Camino is a gecko-based (gecko is the rendering engine for mozilla et al) browser, written from the ground up for Mac OS.

My advice? If you're happy with Safari, stick with it.

If you want to change, try out both Camino and Firefox, see which one you like better. I find mozilla to be slow and a memory hog, compared to Firefox. I'm assuming you also want to use the apple Mail/Address Book programs -- Firefox doesn't come with it's own mail program, so you're set with that.

But, by switching, you'll lose the ability to easily sync your bookmarks between the two machines (I assume -- I've never used iSync, but i'm pretty sure that there's no in-built support for it).
posted by cheaily at 12:21 AM on July 5, 2004


Best answer: The fundamental differences are listed here: the different flavours of mozilla.

For a basic internet user, maybe you should download all three and experience them for yourself - mozilla is a pig, camino is kinda ugly and sluggish, and firefox is excellent but not as good as Safari IMHO (but i see the appeal in firefox, not in camino or mozilla). Take a leap, there's an exciting realm of open source internet browsing software out there for you!
posted by elphTeq at 12:31 AM on July 5, 2004


if you have to choose one i would go with firefox also, if that wasn't clear.
posted by rhyax at 12:44 AM on July 5, 2004


and I don't need HTML

oh, but I think you do.
posted by angry modem at 2:11 AM on July 5, 2004


Best answer: Keep in mind that during your testing phase you will have to rather unintuitively set the Default Browser using Safari's preference pane, since Camino/Mozilla/Firefox don't have that setting in their prefs and Apple inexplicably removed it from the System-wide preferences.

In other words, if you want links in emails or your feed reader to open in Camino for a few days, you have to launch Safari, go into the preferences, and choose Camino *there* as your default browser.
posted by bcwinters at 5:34 AM on July 5, 2004


I just switched to firefox from IE on my win2k machine and I'm finding it very slow in comparison. Is this normal? (hat type=tinfoil)Is Windows crippling it or something?(/hat)

As for OS X. I love my Safari. Is it that complicated/bulky? I hadn't really noticed.
posted by ODiV at 5:37 AM on July 5, 2004


I switched to Firefox for a couple of months, but eventually went back to Safari.
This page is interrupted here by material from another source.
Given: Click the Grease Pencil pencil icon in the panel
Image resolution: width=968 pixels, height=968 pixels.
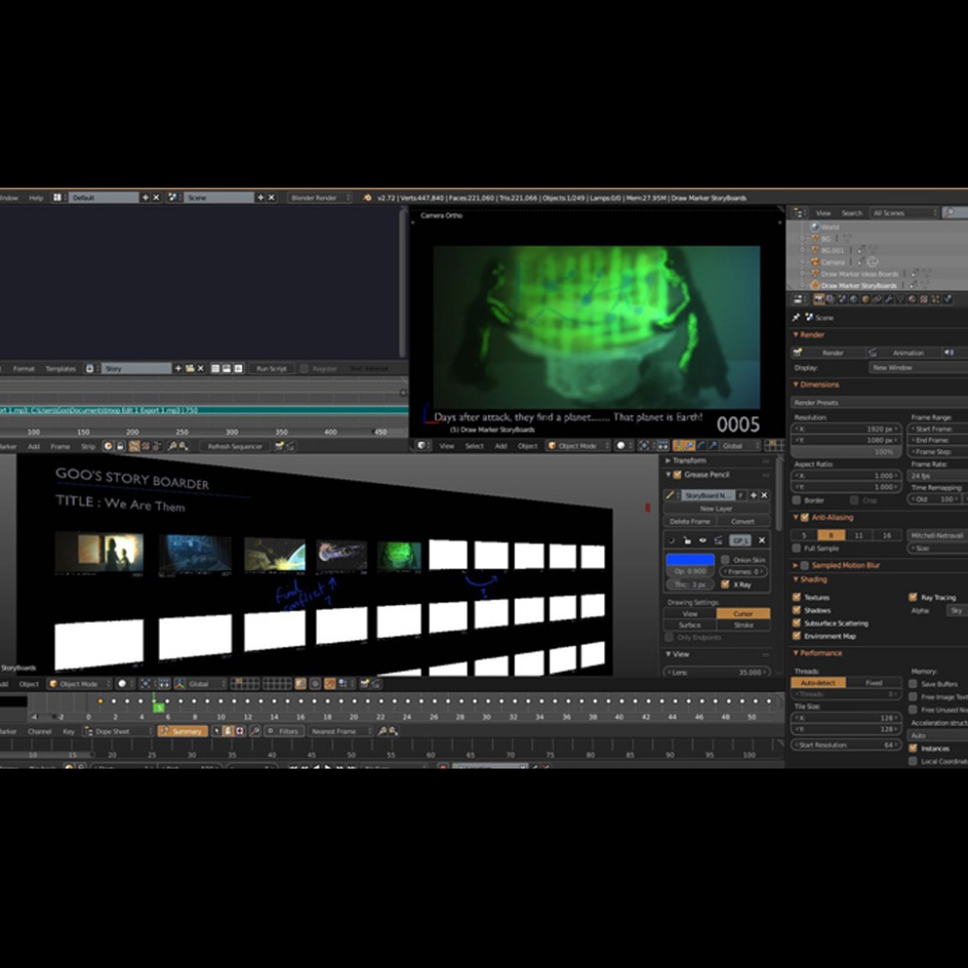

I liked the keyword search feature of Firefox, but I found the browser a little slower than Safari. (Those seconds add up over the day.) Firefox also had a few interface issues and bugs that may be cleared up by now. I'd say give Firefox a try, but really there isn't much wrong with Safari.
posted by teg at 6:24 AM on July 5, 2004


Corrrect me if i'm wrong, but doesn't mozilla and its variants use their own, proprietary interface?

That's why i trashed Mozilla when i tried it a few years ago, and why i love safari so much.
posted by derbs at 6:33 AM on July 5, 2004


Mozilla and co. use their own interface layer, yes. This makes it infinitely easier to maintain and improve such a heavily cross-platform product; you only have to make the changes interact with your interface layer, instead of having to make changes for each of the OSes your application works with.

The way they've set it up also makes it ridiculously easy for third-party developers to create extensions and applications using the Mozilla UI, which leads to a great array of useful add-ons and tools.

Also, technically, Apple's UI is the proprietary one here. Mozilla's is thoroughly open-source.
posted by DrJohnEvans at 7:06 AM on July 5, 2004


Speeding up mozilla / firefox.

WRT the UI, Camino is the OS X Gecko browser that uses Cocoa for its widgets, etc., so it's no different than Safari in that respect (with Safari using KHTML). Firefox uses its own widgets.
posted by Space Coyote at 7:20 AM on July 5, 2004


Thanks, Space Coyote—not a Mac user myself, so I had no idea.
posted by DrJohnEvans at 8:16 AM on July 5, 2004


Slight derail: rhyax, regarding keyword searches in Safari, have you tried Sogudi? Does the trick pretty well for me.
posted by Remy at 12:12 PM on July 5, 2004


I prefer SafariKeywords, because the keywords remain in the search history.